Announcing a hike in the citizenship by conferral fee, Immigration Minister Alex Hawke said that the revised amount is commensurate with inflation, staffing costs and the increased complexity of applications. Migration experts say this may result in faster processing.
Immigration Minister Alex Hawke said the Department of Home Affairs will update citizenship application fees to reflect the cost of delivering the program more accurately.
As per the change, the standard citizenship by conferral application fee will be raised from $285 to $490.
- Australian citizenship by conferral application fee to increase from 1 July
- Fee amount will change from $285 to $490
- First change in citizenship application fees since 2016: Immigration Minister Alex Hawke
“The new fees are commensurate with the comprehensive approach to end-to-end processing of citizenship applications and reflect inflation costs, staffing costs and the increased complexity of applications, which take longer to process,” Mr Hawke said in a press release on 24 June.
Justifying the change, Mr Hawke said this is the first hike in the Australian citizenship application fees since 2016 and has been determined by factors including citizenship application processes and costs.
“Based on existing fees, the Government is only recovering approximately 50 per cent of the costs of processing citizenship applications,” the minister said.
Adelaide-based migration agent Mark Glazbrook says the hike, though significant, would also mean that citizenship applications will now be processed faster.
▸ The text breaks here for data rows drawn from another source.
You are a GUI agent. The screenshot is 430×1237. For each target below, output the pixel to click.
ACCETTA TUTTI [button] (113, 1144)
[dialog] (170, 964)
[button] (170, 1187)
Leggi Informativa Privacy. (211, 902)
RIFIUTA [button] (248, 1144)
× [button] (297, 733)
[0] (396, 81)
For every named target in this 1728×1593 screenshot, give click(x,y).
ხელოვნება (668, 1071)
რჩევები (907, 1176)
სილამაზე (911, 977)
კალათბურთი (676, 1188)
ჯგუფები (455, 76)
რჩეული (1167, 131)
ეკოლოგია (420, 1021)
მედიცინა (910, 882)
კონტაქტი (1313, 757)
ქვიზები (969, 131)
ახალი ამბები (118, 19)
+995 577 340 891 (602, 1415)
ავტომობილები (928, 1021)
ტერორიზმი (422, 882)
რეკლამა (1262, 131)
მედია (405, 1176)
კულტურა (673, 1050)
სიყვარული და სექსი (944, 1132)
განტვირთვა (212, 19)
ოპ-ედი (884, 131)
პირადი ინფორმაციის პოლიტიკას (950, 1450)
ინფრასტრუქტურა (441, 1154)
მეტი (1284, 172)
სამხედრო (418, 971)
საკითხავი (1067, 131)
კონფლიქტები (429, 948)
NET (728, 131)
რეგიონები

“A lot of people that have gone through the visa application process, if it’s a spouse visa, they have paid over $7000 in visa application charges. International students, of course, pay almost up to $100,000 to get a qualification and live in Australia.
“I think an additional $200 towards citizenship application shouldn’t deter too many people. The government is calling this measure a ‘cost recovery’ process, and with this increase, we are going to see quicker processing that would be certainly one benefit,” he said.
In the last financial year, Indians emerged as the biggest source of new citizens, followed by people from the United Kingdom, China, the Philippines and Pakistan. A total of 204,817 people were conferred Australian citizenship, out of which 38,209 were Indian nationals.
Indian migrant Simreet Thukral, who became eligible to apply for citizenship in April 2020, says she has waited to get an Australian passport for over four years, and a "mere $200 hike” in the application fees cannot deter her from fulfilling her Australian dream.
“For me, a hike of $200 wouldn’t make a significant difference. I'm happy to pay, knowing that my application would be processed faster. I am right now in the process of collecting all my documents,” the 32-year-old says.
Ms Thukral, who is keen to pursue higher studies, says the benefits of becoming an Australian citizen outweigh the cost she would have to incur to get through the process.
“An Australian passport means more security, hassle-free overseas travel to many countries including India, and most importantly, I can get access to HECS-HELP, which would mean reduced fees for my advances studies,” she added.